Caroline or Change Omaha Community Playhouse

MarieSpecial Events

By Joe Basque, Contributor
Everything about “Caroline, or Change” is unconventional.
It is an uplifting tragedy set in a Jewish home in Louisiana populated by an African American maid and a basement full of singing appliances. It is about pocket change and generational change. According to Tony Kushner, it is neither a musical nor an opera. It is an “opera-cal.”
It is a marvel. Written by Kushner (who won a Pulitzer Prize for “Angels in America”) with music by Jeanine Tesori (who, along with Lisa Kron won last year’s Tony Award for Best Original Score for “Fun Home”), the story focuses on Caroline, a single black mother raising her family on a domestic servant’s wages while the Civil Rights movement swirls around her. Her world is in the basement of the Gellman family, sixteen feet under sea level. Her only companions are an upbeat washing machine, a fiendish dryer, and the Supremes-like trio of her radio, with occasional intrusions by the moon and her bus.
Caroline’s life is turned inside out when she is charged with keeping any change that young Noah Gellman leaves in his pockets in order to teach him a lesson. Her relationship with Noah is shattered when a $20 bill goes missing.
According to director Susan Baer Collins, the story is semi-autobiographical. Tony Kushner grew up in Lake Charles, Louisiana, with musical parents and a black maid in the 1960’s.
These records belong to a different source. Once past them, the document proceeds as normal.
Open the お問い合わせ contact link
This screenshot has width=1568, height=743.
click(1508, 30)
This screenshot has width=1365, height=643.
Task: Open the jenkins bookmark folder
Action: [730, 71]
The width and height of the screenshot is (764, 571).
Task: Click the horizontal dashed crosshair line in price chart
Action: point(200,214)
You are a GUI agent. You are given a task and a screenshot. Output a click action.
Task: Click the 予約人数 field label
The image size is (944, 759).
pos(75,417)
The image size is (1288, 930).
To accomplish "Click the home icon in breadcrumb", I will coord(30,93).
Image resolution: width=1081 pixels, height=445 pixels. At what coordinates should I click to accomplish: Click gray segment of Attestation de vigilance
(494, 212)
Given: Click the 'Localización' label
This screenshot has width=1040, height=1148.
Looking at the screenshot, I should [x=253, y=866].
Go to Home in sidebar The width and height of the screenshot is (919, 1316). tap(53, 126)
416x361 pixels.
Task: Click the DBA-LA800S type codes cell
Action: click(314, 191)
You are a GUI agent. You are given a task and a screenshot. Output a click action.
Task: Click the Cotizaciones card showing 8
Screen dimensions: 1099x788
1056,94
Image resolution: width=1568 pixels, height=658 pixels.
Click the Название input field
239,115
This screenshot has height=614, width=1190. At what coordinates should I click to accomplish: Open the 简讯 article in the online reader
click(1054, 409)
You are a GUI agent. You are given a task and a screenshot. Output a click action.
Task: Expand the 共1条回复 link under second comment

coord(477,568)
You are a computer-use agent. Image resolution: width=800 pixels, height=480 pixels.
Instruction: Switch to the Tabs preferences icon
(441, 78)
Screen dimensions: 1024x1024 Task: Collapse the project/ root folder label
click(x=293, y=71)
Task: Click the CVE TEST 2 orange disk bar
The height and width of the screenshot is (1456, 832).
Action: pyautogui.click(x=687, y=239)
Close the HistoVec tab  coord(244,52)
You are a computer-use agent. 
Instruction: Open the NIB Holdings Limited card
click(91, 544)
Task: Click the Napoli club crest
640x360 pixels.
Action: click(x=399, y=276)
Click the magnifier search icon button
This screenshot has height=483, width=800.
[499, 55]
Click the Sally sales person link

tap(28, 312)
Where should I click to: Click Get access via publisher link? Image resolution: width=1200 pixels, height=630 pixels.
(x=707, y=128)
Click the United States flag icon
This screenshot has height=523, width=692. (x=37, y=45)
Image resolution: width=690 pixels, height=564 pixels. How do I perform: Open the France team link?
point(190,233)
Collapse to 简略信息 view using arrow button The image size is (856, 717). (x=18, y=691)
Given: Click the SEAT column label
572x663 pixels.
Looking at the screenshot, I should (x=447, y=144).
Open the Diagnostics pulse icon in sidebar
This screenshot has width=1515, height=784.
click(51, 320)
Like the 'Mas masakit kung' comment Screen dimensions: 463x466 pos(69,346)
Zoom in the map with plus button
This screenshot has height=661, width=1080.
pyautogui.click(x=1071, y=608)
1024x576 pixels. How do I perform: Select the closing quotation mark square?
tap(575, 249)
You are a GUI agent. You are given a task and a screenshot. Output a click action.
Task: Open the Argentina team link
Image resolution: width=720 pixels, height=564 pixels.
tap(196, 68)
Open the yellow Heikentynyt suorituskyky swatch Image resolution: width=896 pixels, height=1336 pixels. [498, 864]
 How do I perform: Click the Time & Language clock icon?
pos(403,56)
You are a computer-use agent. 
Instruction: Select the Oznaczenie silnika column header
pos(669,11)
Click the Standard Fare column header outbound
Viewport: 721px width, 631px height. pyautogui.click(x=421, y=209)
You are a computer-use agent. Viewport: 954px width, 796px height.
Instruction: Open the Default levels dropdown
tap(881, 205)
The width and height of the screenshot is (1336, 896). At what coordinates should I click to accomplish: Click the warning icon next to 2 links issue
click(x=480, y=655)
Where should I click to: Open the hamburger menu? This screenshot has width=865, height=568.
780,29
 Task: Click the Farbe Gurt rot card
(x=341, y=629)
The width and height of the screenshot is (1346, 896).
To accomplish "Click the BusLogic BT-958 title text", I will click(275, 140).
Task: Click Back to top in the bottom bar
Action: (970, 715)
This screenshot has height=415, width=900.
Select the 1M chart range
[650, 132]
Caroline (played by Echelle Childers) and Noah (Danny Denenberg) are thrown together in a world where everything in the world is changing around them. “The play is all about change,” says Collins. “It’s about the loose change in pockets, about what money means to people who have it and to people who don’t in 1963.” At the same time, it is about change in a much larger sense. “Caroline loses her son to Viet Nam. Noah loses his mother. His father loses his wife. The country loses JFK.” And Caroline is lost in the wake of the Civil Rights movement.
And yet, in the end, the tragedy of Caroline is overcome by the uplifting sense that change will bring hope and happiness to her daughter.
Doran Schmidt music directs a talented cast with a marvelous score that ranges from Motown and blues to gospel and Jewish Klezmer music.
The Omaha Community Playhouse’s production of “Caroline, or Change” will run from February 12 through March 20. Shows are Thursday, Friday and Saturday nights at 7:30, with Sunday matinees at 2:00. Tickets are $40. Half price “twilight tickets” may also be available in person at the box office window starting at noon on the day of the show. Cash and check are the only accepted forms of payment for twilight tickets. No phone reservations accepted for this special offer, and seats are limited and subject to availability. No advanced reservations can be made for twilight tickets. The Omaha Community Playhouse is located at 6915 Cass Street in Omaha. Tickets are available by calling the Omaha Community Playhouse box office at (402) 553-0800 or toll free at 1-888-782-4338 or online at https://www.ticketomaha.com/productions/Caroline-Or-Change. Box office hours are Tuesdays and Wednesdays from 10 am to 5 pm, Thursdays, Fridays and Saturdays from: 10 am to 6:30 pm and Sundays from noon to 4 pm. Questions? Contact the OCP box office or e-mail them at: info@omahaplayhouse.com.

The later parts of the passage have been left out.